Available for Linux, in Ubuntu install libgoogle-perftools0 and libgoogle-perftools-dev -packages:

sudo apt-get install libgoogle-perftools0 libgoogle-perftools-dev

Analyses only heap usage, memory leaks and object / function calls. Very usable to see which objects or function calls are performed while the program was running.

Usage:

  • For programs to be analyzed use handles:
    -ltcmalloc -lpthread

    when compiling

  • Running heap profiler:
    HEAPPROFILE=/path/to/profile/name_of_the_profile program_executable
    • Where HEAPPROFILE will create a profile named as name_of_the_profile.0001.heap in /path/to/profile after program has been closed.
      • The 0001' means that it is the first part of the heap dump, by default the limit is 1GB of reserved memory, this limit can be changed with a certain parameter, see homepages for further details.


Analyzing the performance:

  • The created profile can be analysed with
    pprof

    using appropriate viewer or file format, see

    man pprof

    for further details.

    • General format for pprof:
      pprof --<insert_viewer> program_executable /path/to/profile/name_of_the_profile.0001.heap
    • For example using gv as viewer (naturally) requires gv and also graphviz-library must be installed.
    • By default pprof doesn't look dynamic symbols from files with nm. It can be added into pprof by editing the file (written in Perl)
      /usr/bin/pprof

      and adding -D -switch into function

      open(NM, $nm -C -n $image ... )

      Change it to

      open(NM, $nm -D -C -n $image ...)
    • With additional flags for pprof the output type can be changed:


flag meaning
–inuse_space Display the number of in-use megabytes (i.e. space that has been allocated but not freed). This is the default.
–inuse_objects Display the number of in-use objects (i.e. number of objects that have been allocated but not freed).
–alloc_space Display the number of allocated megabytes. This includes the space that has since been de-allocated. Use this if you want to find the main allocation sites in the program.
–alloc_objects Display the number of allocated objects. This includes the objects that have since been de-allocated. Use this if you want to find the main allocation sites in the program.
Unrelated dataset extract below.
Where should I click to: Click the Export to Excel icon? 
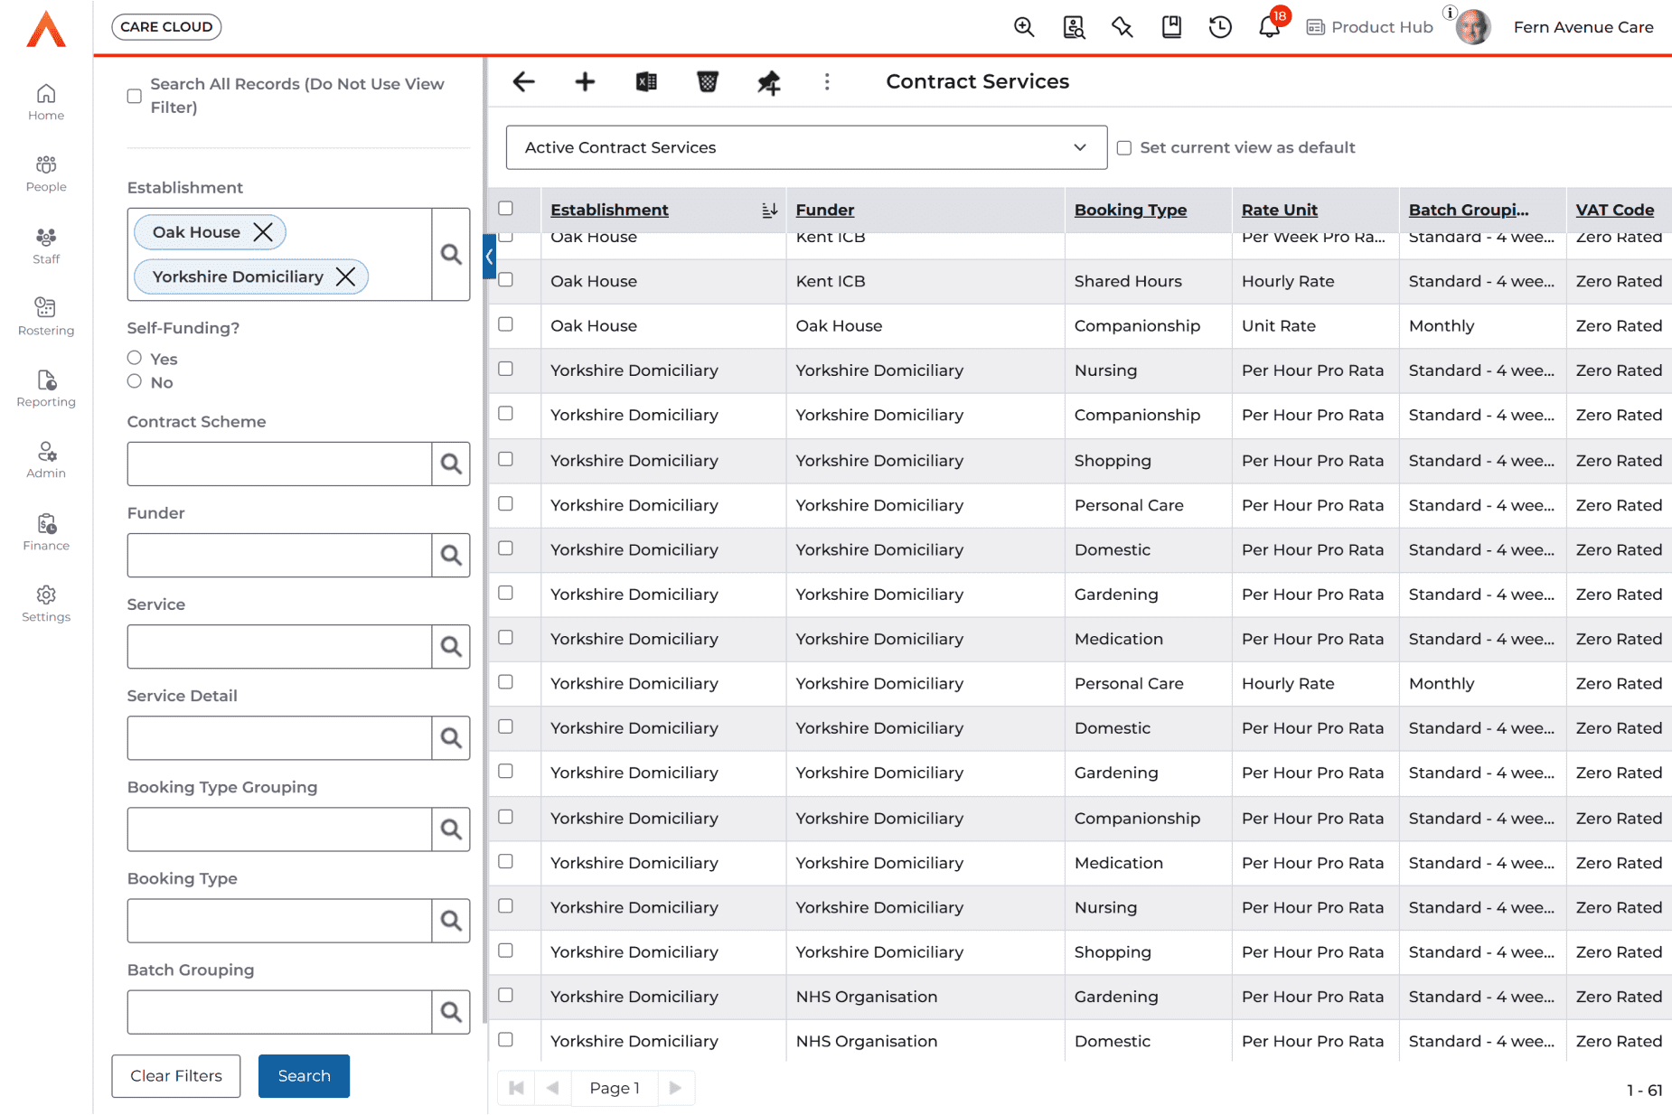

See homepages of Google Performance Tool for further information.

Exmap

Available for Linux, in Ubuntu:

sudo apt-get install exmap

Can be used to analyze the real amount of memory used by different parts of program and the libraries it is using. Can show the amount of virtual, resident and mapped memory currently in use (apparently shows the usage when exmap was launched, doesn't follow usage in real time), it also shows the effective (real) sizes of mapped and resident memory. Shows the symbols from used files and libraries if found. See documentary at home pages for further information. Exmap doesn't support exporting of analyzed data.

If exmap kernel modules aren't installed on the system download, one solution is to:

  1. Install package exmap-modules-source:
    apt-get install exmap-modules-source
  2. Build modules for example with
    sudo module-assistant build exmap
  3. Install modules with
    sudo modprobe exmap


Usage:

  • Run as (as root or super user)
    gexmap

    opens a graphical window showing all running processes.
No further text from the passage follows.